I can also use the discounted cash flow (DCF) model, but this requires me to make an estimate of future earnings. And that can be difficult. But if done right, I can get a better idea of ​​the value of my investment going forward.

What I chose

Dividend stocks are a core part of my portfolio. So, more often than not, I look for undervalued dividend stocks. Also, when stock prices fall, dividend yields rise – assuming dividend payouts remain constant.

That is why I have bought shares such as Direct Line Group and Lloyds. The former has a dividend yield of 10%, while the latter is 4.5%. Both yields were boosted by stock prices that remained down at previous levels.

I also chose Direct Line Group because the company appears to be trading at a discount to its peers. The DCF model suggests that the financial services outfit is currently trading 46% below its fair value.

Discounted cash flow calculations also show that Lloyds is trading around 45% below fair value. Bank income is now pushed up by rising interest rates. Despite the macroeconomic environment, the short-term outlook looks positive.

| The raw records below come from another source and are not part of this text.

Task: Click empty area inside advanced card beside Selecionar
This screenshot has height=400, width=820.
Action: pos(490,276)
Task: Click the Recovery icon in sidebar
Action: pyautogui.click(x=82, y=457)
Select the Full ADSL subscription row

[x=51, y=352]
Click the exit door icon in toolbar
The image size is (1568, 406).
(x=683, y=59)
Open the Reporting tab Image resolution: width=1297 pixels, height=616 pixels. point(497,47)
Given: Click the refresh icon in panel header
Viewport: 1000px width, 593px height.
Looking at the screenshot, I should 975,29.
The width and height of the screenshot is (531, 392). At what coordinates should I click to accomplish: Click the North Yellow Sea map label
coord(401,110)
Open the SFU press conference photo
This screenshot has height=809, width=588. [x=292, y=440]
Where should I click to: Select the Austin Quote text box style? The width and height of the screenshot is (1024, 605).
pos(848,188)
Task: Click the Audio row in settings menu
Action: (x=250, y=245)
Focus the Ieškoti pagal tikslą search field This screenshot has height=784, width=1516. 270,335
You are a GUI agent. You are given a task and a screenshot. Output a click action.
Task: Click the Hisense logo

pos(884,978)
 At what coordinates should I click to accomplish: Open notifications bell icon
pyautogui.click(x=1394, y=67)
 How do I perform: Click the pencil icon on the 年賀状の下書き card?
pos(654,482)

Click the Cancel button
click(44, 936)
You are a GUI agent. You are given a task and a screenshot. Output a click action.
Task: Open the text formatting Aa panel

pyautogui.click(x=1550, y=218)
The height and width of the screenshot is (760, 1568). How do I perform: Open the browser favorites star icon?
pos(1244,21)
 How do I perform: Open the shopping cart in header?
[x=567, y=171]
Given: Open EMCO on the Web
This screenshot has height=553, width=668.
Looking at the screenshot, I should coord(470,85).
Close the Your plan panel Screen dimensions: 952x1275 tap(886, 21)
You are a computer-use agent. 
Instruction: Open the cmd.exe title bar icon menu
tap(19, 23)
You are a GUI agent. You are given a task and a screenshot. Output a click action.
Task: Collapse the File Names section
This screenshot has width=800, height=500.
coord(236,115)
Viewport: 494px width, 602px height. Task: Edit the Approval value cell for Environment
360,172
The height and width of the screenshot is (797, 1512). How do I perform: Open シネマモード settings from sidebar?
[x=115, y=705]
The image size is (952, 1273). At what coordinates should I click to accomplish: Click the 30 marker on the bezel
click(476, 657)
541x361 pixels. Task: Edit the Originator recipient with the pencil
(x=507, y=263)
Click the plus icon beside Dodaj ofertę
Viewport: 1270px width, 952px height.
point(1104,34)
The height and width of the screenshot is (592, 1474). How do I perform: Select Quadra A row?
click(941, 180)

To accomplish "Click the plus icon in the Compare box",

But I don’t ignore growth stocks. I think the macroeconomic environment, characterized by high interest rates and slow growth, is not conducive to the growth of this stock. However, there are some companies that I support to excel.

With the reopening of China, I recently invested NIO and Li Auto. China’s two EV companies suffer from Covid restrictions, but opening up the economy should be a major boost.

Build wealth

I prefer dividend stocks because they allow me to pursue a compound yield strategy. This is the process of reinvesting dividends every year and earning interest for my interest.

For example, if I invested £10,000 in shares at an average of 8%, and reinvested the dividends for 30 years, at the end of the period I would have £81,000. That’s considerable growth, but it doesn’t include the stock price growth. Of course, my options may not grow and I may lose money. But it must be remembered that the FTSE 100 is now four times larger than it was 30 years ago.